# What are the absolute extrema of f(x)=(x-2)(x-5)^3 + 12in[1,4]?

Jun 22, 2016

Local Minima. is $- \frac{2187}{128.}$
Global Minima$= - \frac{2187}{128} \cong - 17.09 .$
Global Maxima $= 64.$

#### Explanation:

For extrema, $f ' \left(x\right) = 0.$

$f ' \left(x\right) = \left(x - 2\right) \cdot 3 {\left(x - 5\right)}^{2} + {\left(x - 5\right)}^{3} \cdot 1 = {\left(x - 5\right)}^{2} \left\{3 x - 6 + x - 5\right] = \left(4 x - 11\right) {\left(x - 5\right)}^{2.}$

$f ' \left(x\right) = 0 \Rightarrow x = 5 \notin \left[1 , 4\right] ,$ so no need for further cosideration & $x = \frac{11}{4.}$

$f ' \left(x\right) = \left(4 x - 11\right) {\left(x - 5\right)}^{2} , \Rightarrow f ' ' \left(x\right) = \left(4 x - 11\right) \cdot 2 \left(x - 5\right) + {\left(x - 5\right)}^{2} \cdot 4 = 2 \left(x - 5\right) \left\{4 x - 11 + 2 x - 10\right\} = 2 \left(x - 5\right) \left(6 x - 21\right) .$

Now, $f ' ' \left(\frac{11}{4}\right) = 2 \left(\frac{11}{4} - 5\right) \left(\frac{33}{2} - 21\right) = 2 \left(- \frac{9}{4}\right) \left(- \frac{9}{2}\right) > 0 ,$ showing that, $f \left(\frac{11}{4}\right) = \left(\frac{11}{4} - 2\right) {\left(\frac{11}{4} - 5\right)}^{3} = \left(\frac{3}{2}\right) {\left(- \frac{9}{4}\right)}^{3} = - \frac{2187}{128} ,$ is Local Minima.

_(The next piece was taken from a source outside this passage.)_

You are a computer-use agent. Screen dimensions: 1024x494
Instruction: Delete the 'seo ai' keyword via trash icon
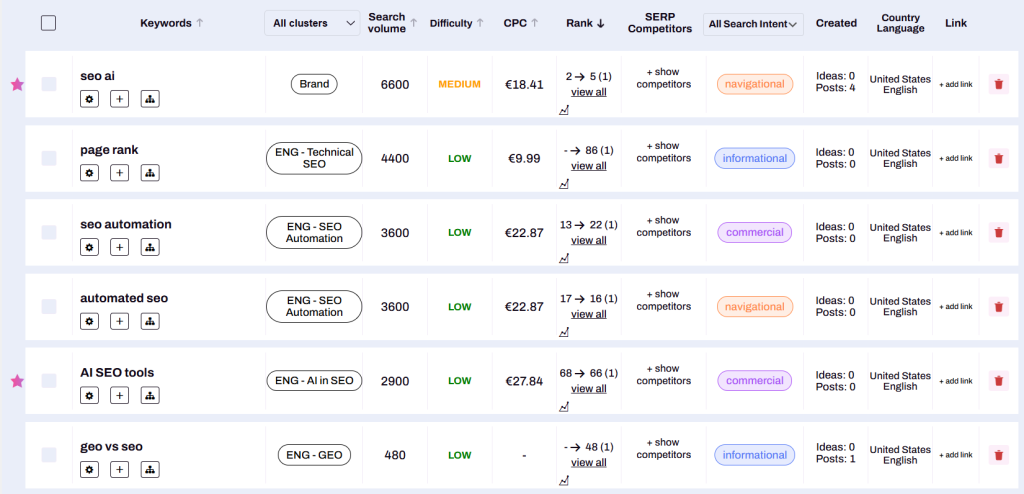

To find Global Values, we need $f \left(1\right) = \left(1 - 2\right) {\left(1 - 5\right)}^{3} = 64 ,$ & $f \left(4\right) = \left(4 - 2\right) {\left(4 - 5\right)}^{3} = - 2.$

Hence, Global Minima $= \min$ { local minima, f(1), f(4)}=min{-2187/128,64, -2}=min{-17.09, 64, -2}=-2187/128~=-17.09

Global Maxima $= \max$ { local maxima ( which doesn't exist), f(1), f(4)}=max{64, -2}=64.